For a time (a goodly time, actually; actually, more than ten years, starting around 1985) I explored how what I had learned about games and play could be applied to business and work. I had always thought of games as a kind of, well, meeting. This had a lot to do with Marty Buber and a book he shared with me called I and Thou. (So, OK, so it’s not that I knew Marty or anything, or that I actually called him “Marty” and not “Martin,” or that he personally leant me a copy. But, you know, it was like I knew him, like we had been in, well, dialog, finding his book. And it wasn’t like I actually read it, but more or less dipped a conceptual toe in it, from time to time.) It reached me deeply, this little, very profound book. And in it he used the term “meetings” to describe something very much like what happens when people play with each other. “All real living,” said Martin, “is meeting.” And yes, I said to myself, yes, when we are playing together, it’s more like real living than anything else we do together. And it’s very much like meeting each other, entirely, deeply, totally.
And, for me, the connections between work and play were made everywhere evident by watching kids playing at work, or working at play.
And I had, in fact, experienced some meetings that were, at least ostensibly, all about play. They were called teambuilding meetings. And, for the most part, they were fun, and games were played.
And about this time, when I was reading Buber and playing with kids and attending teambuilding meetings, I was also play/working with a software tool, now known as an “outliner,” using it to play with ideas for games, doing something very much like brainstorming and then making connections between the various flashes, assembling them into bright ideas, so to speak – a process I came to know as “collect, connect, correct.”
It seemed obvious to me that if I could somehow process with people who were working (not building teams) together, I could do for them the very thing I was doing for myself. So I found a computer projector (I think at that time there was only one available), called a Limelight), and had my Mac 128 modified so that I could use the projector, and started making the rounds. I lived in Silicon Valley at the time, where many meetings were going on, and many of them were actually for the purpose of getting things done (a distinction that took me several years to make clear to myself), so I got to try this idea out a lot, and in some happy cases, it worked, and in some happier cases, I got paid the big bucks for making it work. And in 1986 I published Power Meetings, and in 1990 an expanded version called Connected Executives.
I learned a lot. I learned that I could help people play with their ideas, together, just like I could help people play together. And that the idea of doing so was just as radical in the business world as it was in the worlds of education and recreation.

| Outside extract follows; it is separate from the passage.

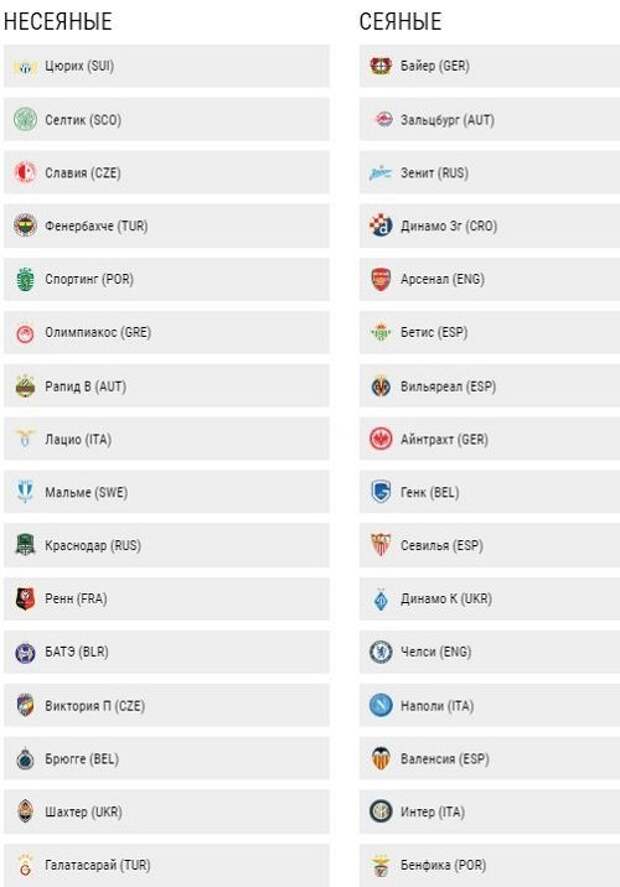Click the Sevilla club crest icon

(381, 546)
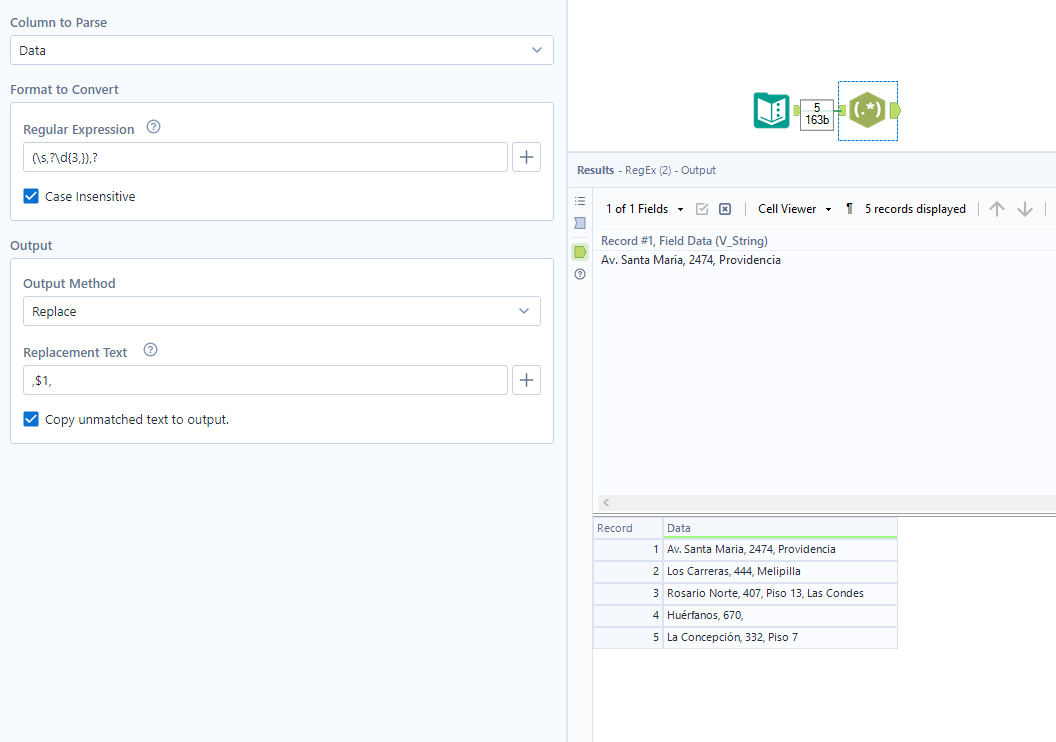
Task: Show messages view in Results panel
Action: (x=580, y=201)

I facilitated meetings of all kinds, and, lo, I helped make many of them more productive, and caught the eye of people of significance, and learned all kinds of things about businesses and meetings, and though I wrote (and continue writing) some more articles about what I learned, I had a meeting with myself and I finally took into account the fact that the fun I was having wasn’t the kind of fun I wanted to be having or sharing or bringing into the world. Just like the kind of fun that comes from winning the Super Bowl isn’t the kind of fun I particularly want to be sharing or bringing into the world.

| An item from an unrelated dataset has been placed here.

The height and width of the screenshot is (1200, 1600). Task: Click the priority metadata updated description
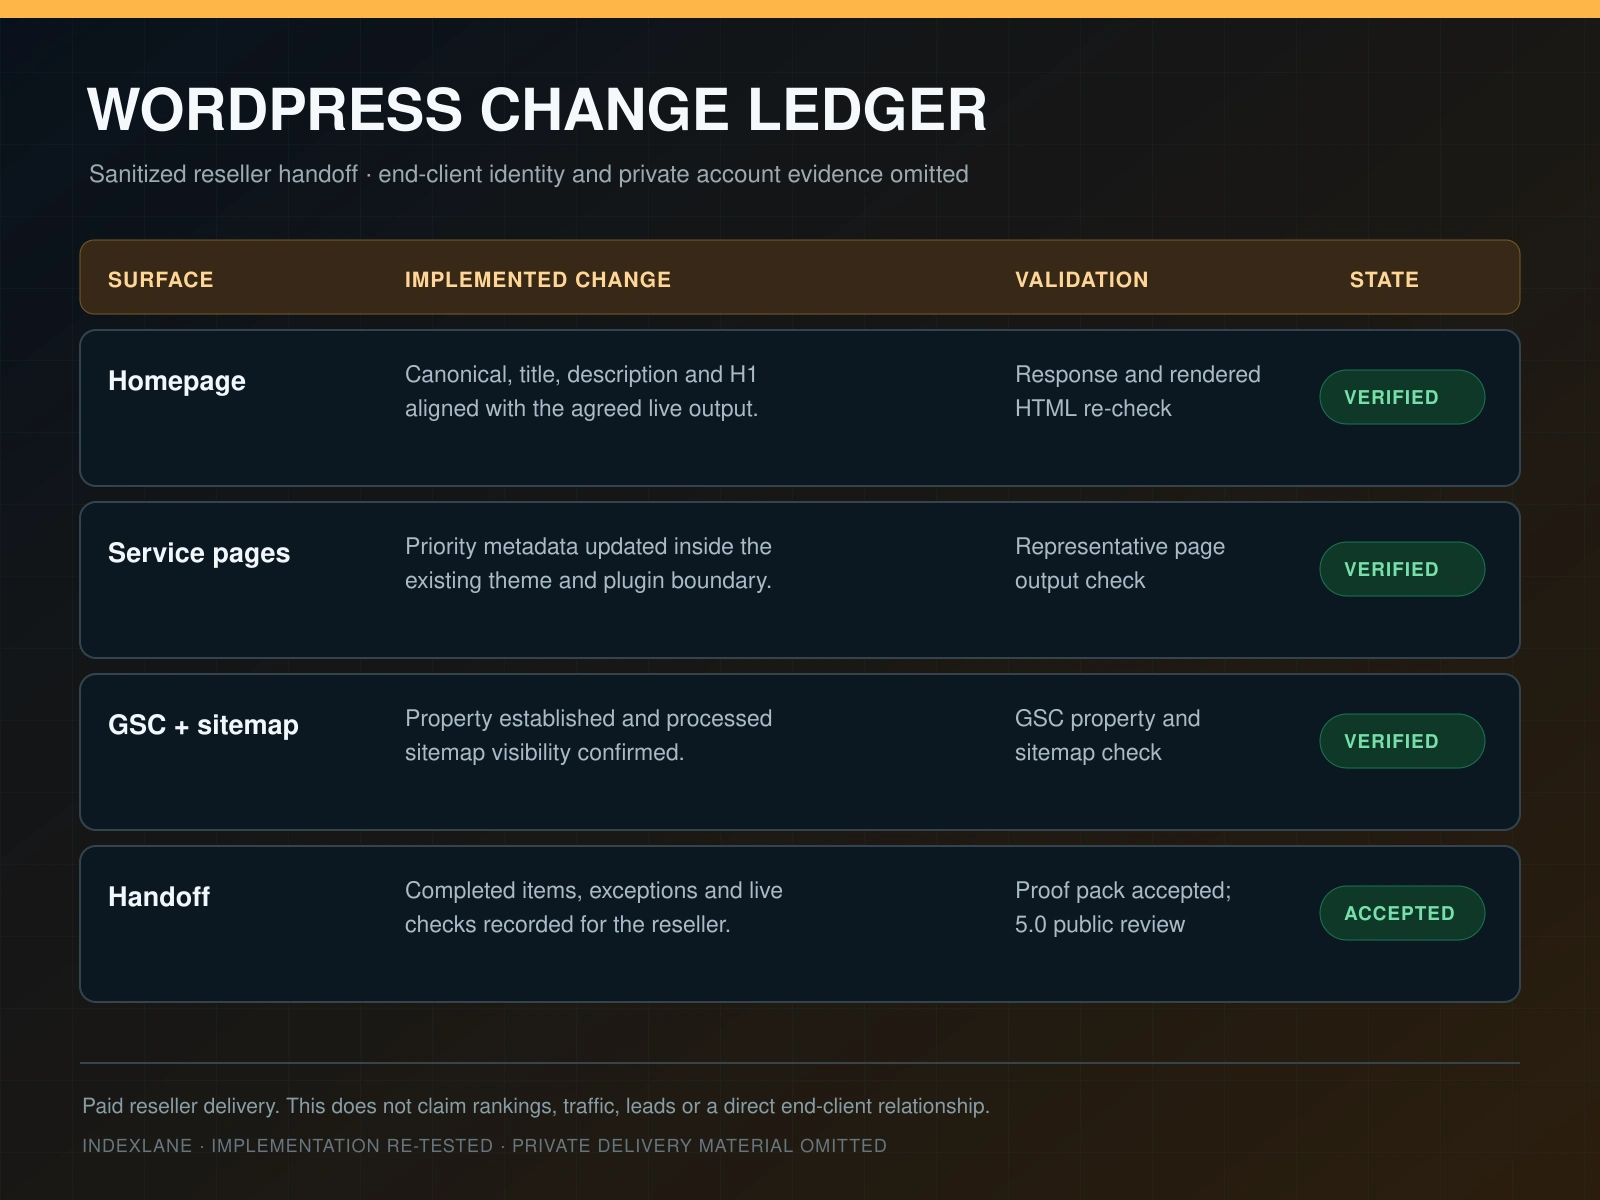click(x=588, y=563)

Later on, I developed this little piece of software called The Meeting Meter.
Before the meeting starts, type in your educated guess of your meeting costs. The message is plainly and painfully obvious, dollar after dollar after dollar.
as described in the LA Times
Meeting Meter is a taxi meter for meetings – an amusing, but remarkably effective tool for increasing awareness of the “meetings problem.” The Wall Street Journal said it’s “just the product for all those companies who want to make their meetings more productive…”
“Long, unproductive meetings are the scourge of the business world. Now there’s a software package [Meeting Meter] to shut up the windbags by reminding everyone that time really is money.” -Business Week
“Face-to-face communication often gets in the way of what youïre trying to get done,’ says Bernard De Koven, a consultant best known for inventing the Meeting Meter, a device that calculates the cost of lengthy, overpopulated meetings. ”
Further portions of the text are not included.